Men are pigs – advice for women wallowing for courtship


Whitney Houston once asked, how will you know if he really loves you?  There are millions upon millions of single ladies out there, musing about the pairing possibilities in their general proximity. This is not unique to the human condition, but is ingrained within much of the Animalia Kingdom.
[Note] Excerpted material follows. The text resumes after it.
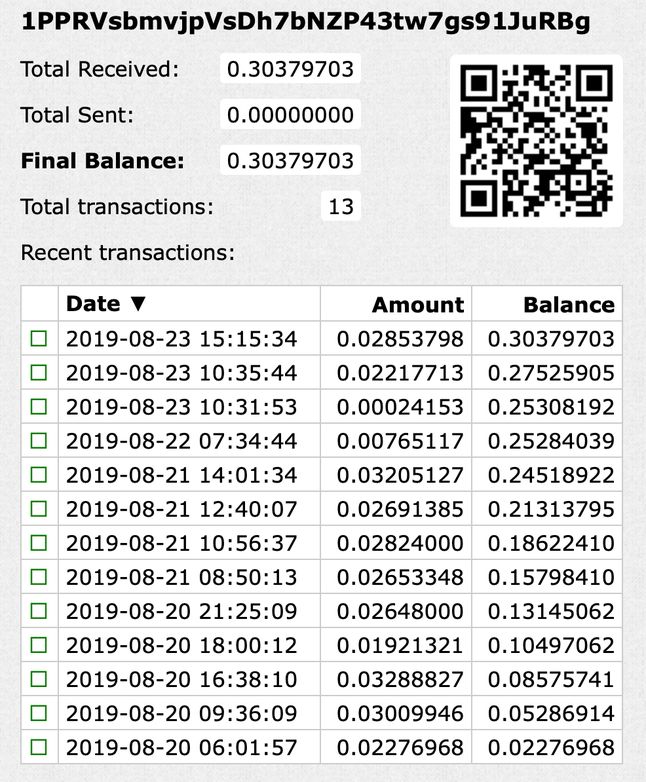Check the box for 2019-08-22 07:34:44 transaction
Viewport: 646px width, 782px height.
[39, 441]
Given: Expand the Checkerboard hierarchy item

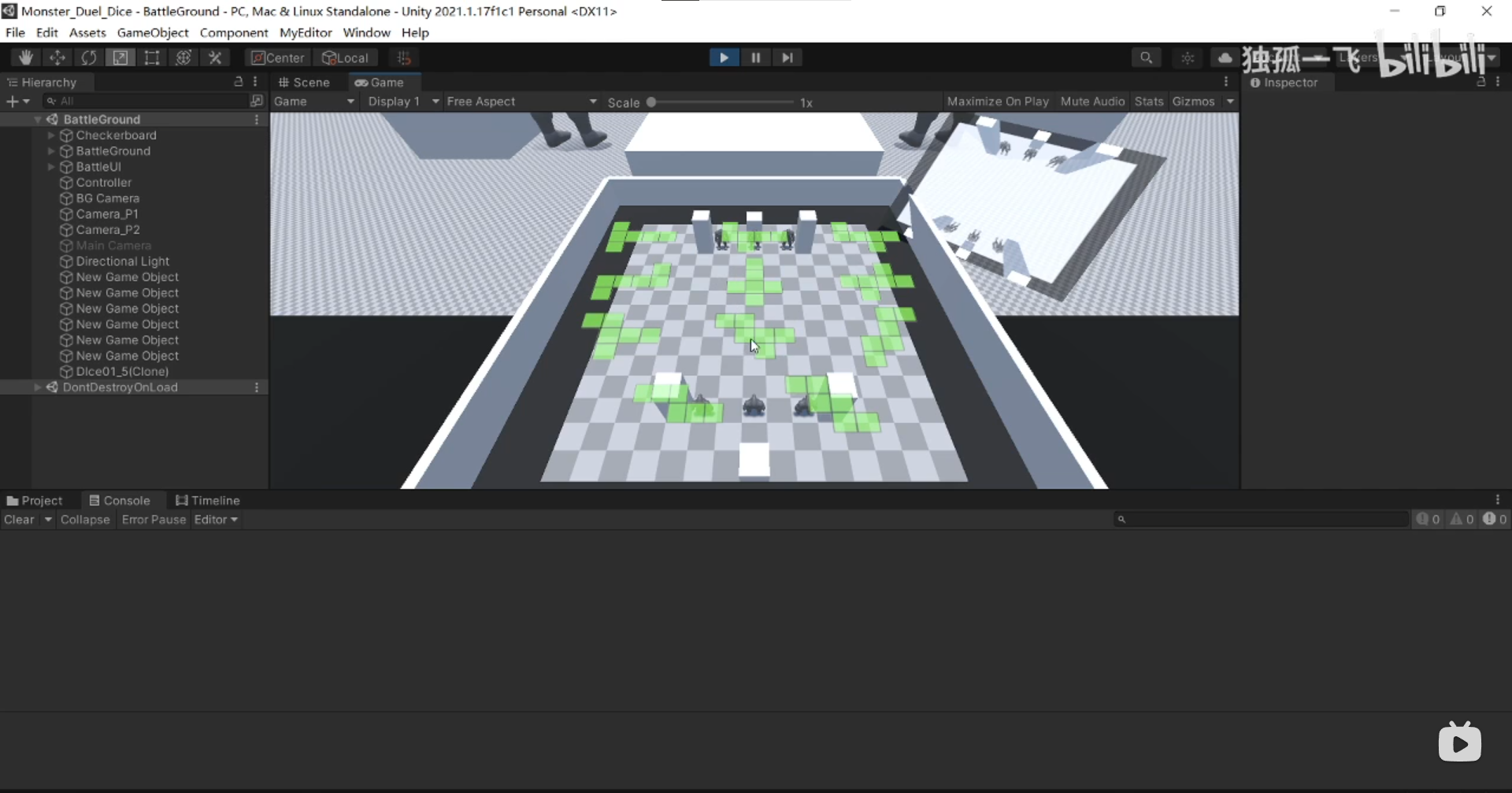Looking at the screenshot, I should (x=51, y=135).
Their eyes are peeled for the magnificent, and at times odd, courtship rituals that the opposite sex will use to entice them.  These displays assure the female that the male is strong, beautiful, capable of supporting a family, and healthy.  Sexual dimorphism is the reality and starting point for the continuation of humanity.  And it creates a wondrous sexual tension, a magnetism, perhaps an animal magnetism, to draw these anatomically divergent creatures together.

Plato recognized this tension in his theory of forms.  He contemplated that there was only one “formal” reality for humanity: and that the male and female sexes, were infact two different halves of that form.  Meaning, that men and women were akin to puzzles, and only find completion when they come together in a marital arrangement.  This was the only form, as far as I am aware of, that required two pieces to find completion, or wholeness.  I say this not because I’m a Platonist or that I believe you need to be married to he whole, heaven forbid, but to illustrate the “formal” beauty and purity seen in this relationship.  Paul was actually quite fond of the single lifestyle (1 Corinthians 7:8).  But even the pre-Christian ancient Greeks recognized the importance of this union.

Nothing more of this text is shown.